[Records to process]

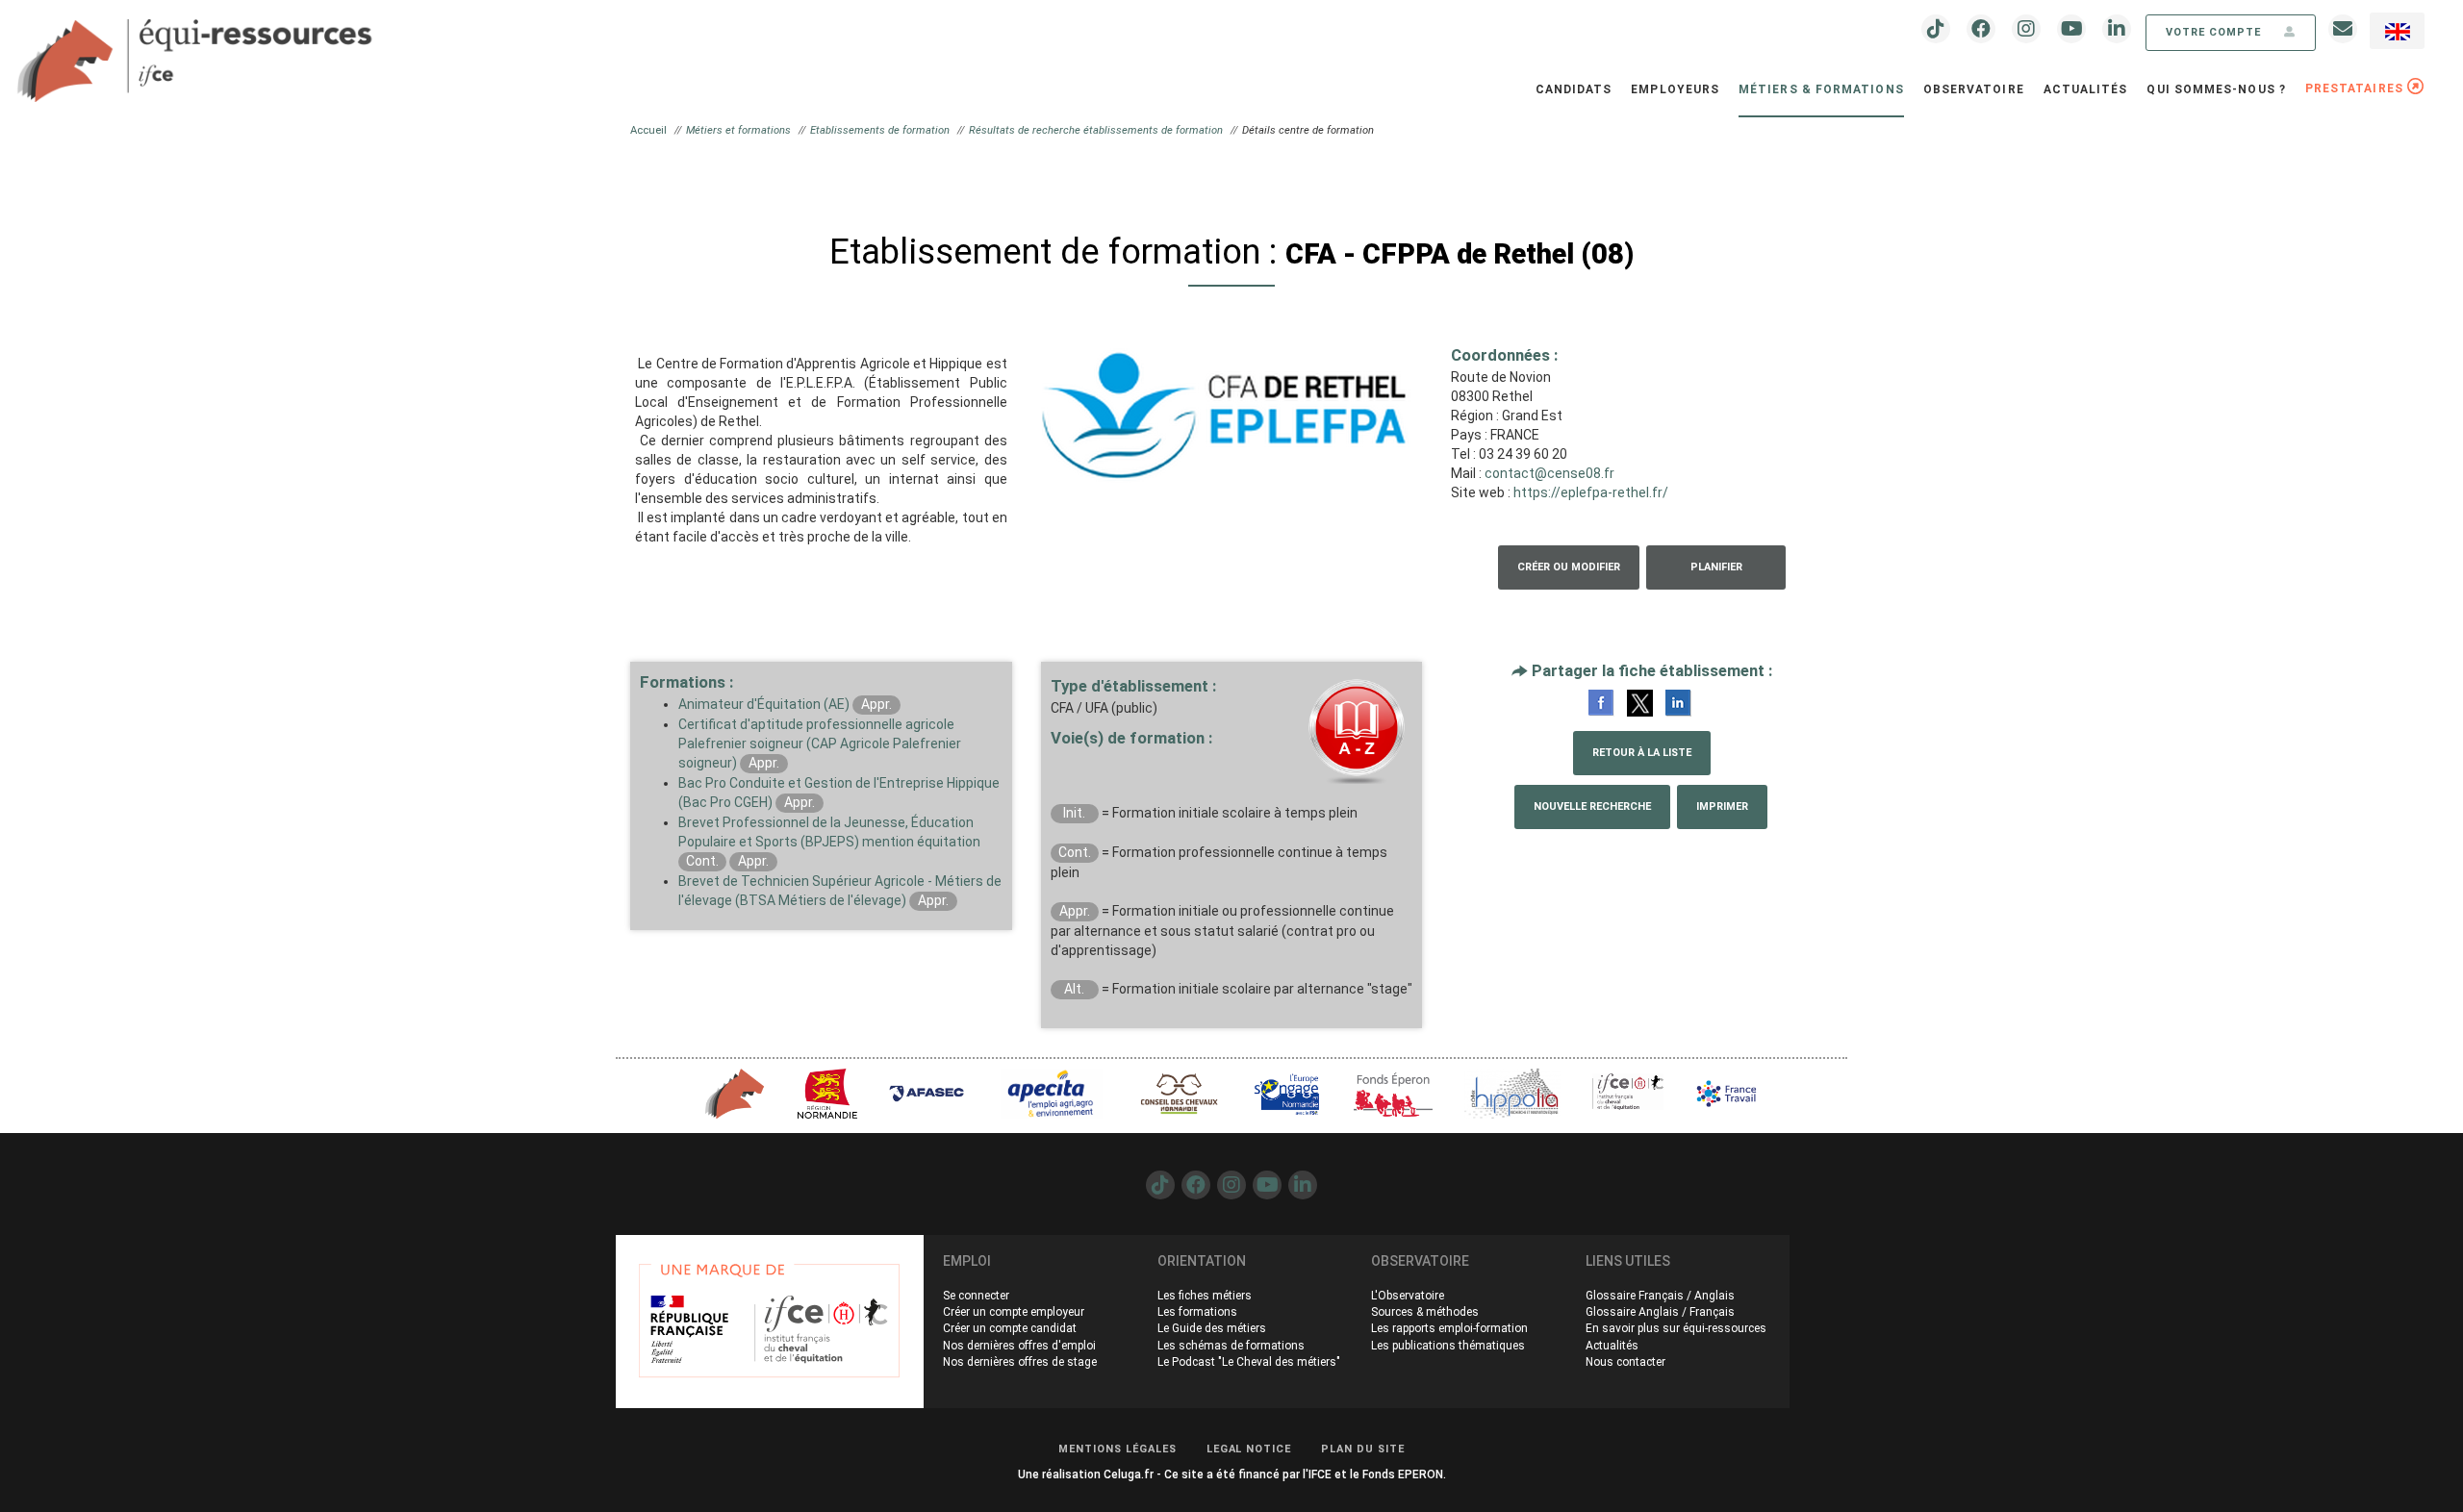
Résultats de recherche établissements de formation (1096, 130)
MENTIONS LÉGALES (1117, 1449)
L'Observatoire (1407, 1295)
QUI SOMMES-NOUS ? (2215, 89)
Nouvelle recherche (1592, 806)
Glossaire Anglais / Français (1660, 1312)
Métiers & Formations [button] (1821, 89)
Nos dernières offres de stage (1020, 1362)
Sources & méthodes (1425, 1312)
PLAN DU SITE (1363, 1449)
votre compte (2215, 32)
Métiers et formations (738, 130)
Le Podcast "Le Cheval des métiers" (1248, 1362)
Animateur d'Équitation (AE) (764, 704)
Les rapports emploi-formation (1449, 1328)
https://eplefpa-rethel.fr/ (1590, 492)
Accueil (648, 130)
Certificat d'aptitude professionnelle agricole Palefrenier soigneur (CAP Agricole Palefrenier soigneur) (819, 743)
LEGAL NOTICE (1249, 1449)
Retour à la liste (1641, 752)
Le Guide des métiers (1211, 1328)
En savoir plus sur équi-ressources (1676, 1328)
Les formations (1197, 1312)
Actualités (2086, 89)
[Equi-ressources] (197, 49)
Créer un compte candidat (1010, 1328)
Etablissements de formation (880, 130)
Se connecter (976, 1295)
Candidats (1574, 89)
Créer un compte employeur (1013, 1312)
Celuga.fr (1129, 1474)
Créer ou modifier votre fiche (1568, 575)
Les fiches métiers (1204, 1295)
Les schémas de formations (1231, 1345)
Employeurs (1675, 89)
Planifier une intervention (1715, 575)
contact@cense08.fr (1549, 473)
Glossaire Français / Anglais (1660, 1295)
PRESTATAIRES (2356, 88)
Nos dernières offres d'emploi (1019, 1345)
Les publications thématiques (1448, 1345)
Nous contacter (1625, 1362)
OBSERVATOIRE (1973, 89)
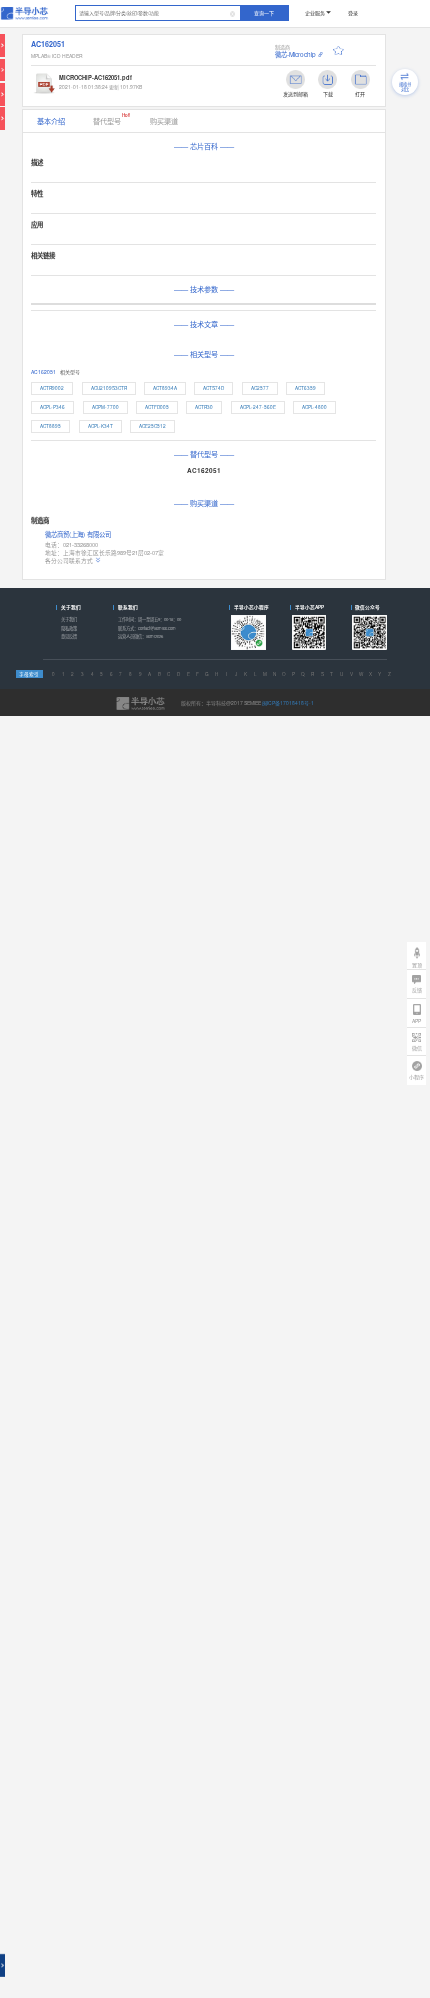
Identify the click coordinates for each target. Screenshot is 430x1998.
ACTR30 (204, 407)
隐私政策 (69, 628)
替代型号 (111, 119)
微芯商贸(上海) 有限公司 (78, 534)
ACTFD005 (157, 407)
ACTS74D (213, 388)
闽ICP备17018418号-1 (288, 702)
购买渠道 (164, 121)
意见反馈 (69, 636)
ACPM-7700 (105, 407)
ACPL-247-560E (258, 407)
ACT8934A (165, 388)
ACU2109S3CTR (109, 388)
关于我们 (69, 619)
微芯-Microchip (295, 54)
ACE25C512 (152, 426)
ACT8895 (50, 426)
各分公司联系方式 (69, 561)
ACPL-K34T (100, 426)
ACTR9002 (52, 388)
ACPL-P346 (52, 407)
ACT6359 (305, 388)
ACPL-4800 (314, 407)
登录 (353, 12)
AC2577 (260, 388)
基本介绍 (51, 121)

[/Records to process]

The stretch of entries above that starts with the line containing "Créer ou modifier votre fiche (1568, 575)" and goes on through the line containing "Les publications thématiques (1448, 1345)" is to be transcribed exactly, and no other line is to be transcribed.

**Answer space**
Créer ou modifier votre fiche (1568, 575)
Les fiches métiers (1204, 1295)
Les schémas de formations (1231, 1345)
Employeurs (1675, 89)
Planifier une intervention (1715, 575)
contact@cense08.fr (1549, 473)
Glossaire Français / Anglais (1660, 1295)
PRESTATAIRES (2356, 88)
Nos dernières offres d'emploi (1019, 1345)
Les publications thématiques (1448, 1345)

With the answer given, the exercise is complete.